Technical Implementation

Files Modified

  1. fastflix/models/config.py

    • Added find_ocr_tool() function to locate Tesseract, mkvmerge, and pgsrip
    • Searches system PATH, environment variables, common install locations, and Windows registry
    • Added config fields: enable_pgs_ocr, tesseract_path, mkvmerge_path, pgsrip_path
  2. fastflix/widgets/background_tasks.py

    • Added _check_pgsrip_dependencies() method to verify all required tools
    • Added _convert_sup_to_srt() method to perform OCR conversion
    • Handles language code conversion (ISO 639-2/T 3-letter → ISO 639-1 2-letter)
    • Sets environment variables (PATH and TESSERACT_CMD) for pytesseract
    • Added use_ocr parameter to ExtractSubtitleSRT class
  3. fastflix/widgets/panels/subtitle_panel.py

    • Modified the Extract button for PGS tracks to show a dropdown menu
    • Conditionally enables OCR option based on settings and dependencies
    • Shows helpful tooltips when OCR option is disabled
  4. fastflix/widgets/settings.py

    • Added PGS OCR settings checkbox with tooltip
    • Added update_ocr_dependency_status() method to show dependency status
    • Displays checkmarks for installed dependencies
    • Shows link to wiki for installation instructions when dependencies are missing
  5. FastFlix_Windows_OneFile.spec

    • Added pgsrip and its dependencies to the PyInstaller build
    • Ensures OCR libraries are bundled in compiled Windows executable

Dependencies

  • Tesseract OCR - OCR engine for text recognition
  • MKVToolNix (mkvmerge) - Required by pgsrip for subtitle extraction
  • pgsrip - Python library for PGS subtitle OCR conversion
    • Automatically installs: pytesseract, opencv-python, numpy, pysrt, babelfish, cleanit

Key Design Decisions

  1. Two-Step Process: First extract .sup file using FFmpeg, then convert with pgsrip

    • Separates FFmpeg operations from OCR operations
    • Allows fallback to .sup extraction if OCR fails
    • Provides better error handling
  2. Language Code Conversion: Automatically converts ISO 639-2/T (eng) to ISO 639-1 (en)

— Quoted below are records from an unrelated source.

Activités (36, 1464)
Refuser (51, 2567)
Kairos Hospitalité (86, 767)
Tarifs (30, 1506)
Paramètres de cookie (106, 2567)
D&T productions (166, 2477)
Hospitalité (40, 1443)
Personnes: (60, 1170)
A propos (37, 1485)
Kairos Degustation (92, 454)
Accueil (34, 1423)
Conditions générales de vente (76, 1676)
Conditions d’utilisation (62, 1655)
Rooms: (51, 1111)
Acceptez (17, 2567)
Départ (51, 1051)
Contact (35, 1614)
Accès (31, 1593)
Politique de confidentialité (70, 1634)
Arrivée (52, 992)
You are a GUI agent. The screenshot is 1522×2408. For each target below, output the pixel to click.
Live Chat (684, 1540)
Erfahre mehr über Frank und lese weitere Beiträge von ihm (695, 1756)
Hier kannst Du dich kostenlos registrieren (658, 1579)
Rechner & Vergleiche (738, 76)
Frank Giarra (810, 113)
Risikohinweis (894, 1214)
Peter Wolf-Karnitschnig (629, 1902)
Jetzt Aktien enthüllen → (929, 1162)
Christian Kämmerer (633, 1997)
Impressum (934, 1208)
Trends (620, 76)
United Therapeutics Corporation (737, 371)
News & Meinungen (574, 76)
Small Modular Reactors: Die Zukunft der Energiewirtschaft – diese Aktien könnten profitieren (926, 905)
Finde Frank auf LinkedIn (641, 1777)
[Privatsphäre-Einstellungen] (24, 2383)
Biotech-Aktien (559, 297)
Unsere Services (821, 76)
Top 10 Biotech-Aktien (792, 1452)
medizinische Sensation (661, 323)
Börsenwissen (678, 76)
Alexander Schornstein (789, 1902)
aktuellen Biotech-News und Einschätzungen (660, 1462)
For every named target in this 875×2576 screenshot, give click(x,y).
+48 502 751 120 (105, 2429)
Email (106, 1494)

    • pgsrip expects 2-letter language codes in filenames
    • Maintains compatibility with FastFlix's 3-letter language codes
  3. Environment Variable Management: Sets both TESSERACT_CMD and PATH

    • TESSERACT_CMD points to tesseract.exe
    • PATH includes Tesseract directory for subprocess calls
    • Fixes issue where pytesseract can't find Tesseract on Windows
  4. Automatic Cleanup: Deletes .sup file after successful .srt conversion

    • Keeps only the text-based .srt file
    • Reduces clutter in the output directory

Testing

Tested Scenarios

  • ✅ Windows with Tesseract on D: drive (non-standard location)
  • ✅ PGS subtitle extraction and OCR conversion
  • ✅ Language code conversion (eng → en)
  • ✅ Dependency detection and status display
  • ✅ Settings UI enable/disable functionality
  • ✅ Dropdown menu for PGS tracks
  • ✅ Fallback to .sup when dependencies are missing
  • ✅ Error handling and user-friendly messages

Test Results

  • Successfully converted Blade (1998) Blu-ray PGS subtitles to SRT
  • Conversion time: ~46 seconds for a feature film
  • Output: Clean .srt file with proper timing

Testing Checklist

  • Test on Windows with Tesseract in the default location (C:\Program Files)
  • Test on Linux with apt-installed dependencies
  • Test on macOS with Homebrew-installed dependencies
  • Test with Spanish, French, and other language subtitles
  • Test with missing dependencies (verify error messages)
  • Test dropdown menu behavior with OCR enabled/disabled
  • Test PyInstaller build includes pgsrip dependencies
  • Verify settings persist after restart

Installation Instructions for Users

Windows

# Install Tesseract OCR
# Download installer from: https://github.com/UB-Mannheim/tesseract/wiki

# Install MKVToolNix
# Download installer from: https://mkvtoolnix.download/downloads.html

# Install pgsrip (from FastFlix virtual environment)
pip install pgsrip

Linux

sudo apt install tesseract-ocr mkvtoolnix
pip install pgsrip

macOS

brew install tesseract mkvtoolnix
pip install pgsrip

Breaking Changes

None. This is a purely additive feature that's disabled by default.

Migration Guide

No migration needed. Existing users will see the new option after updating and installing dependencies.

Future Enhancements

Potential improvements for future PRs:

  • Support for more OCR languages via Tesseract language packs
  • Batch conversion of multiple PGS tracks
  • OCR accuracy tuning options
  • Progress bar for long OCR operations
  • Integration with online OCR services as a fallback

Related Issues

Closes #[issue-number] (if applicable)

Screenshots

image image

Checklist

  • Code follows project style guidelines
  • Comments added for complex logic
  • No debug/console.log statements
  • User-facing strings use translation function t()
  • Error handling for all external tool calls
  • Graceful degradation when dependencies are missing
  • Platform-specific code tested on Windows
  • Config fields have sensible defaults
  • Feature is opt-in (disabled by default)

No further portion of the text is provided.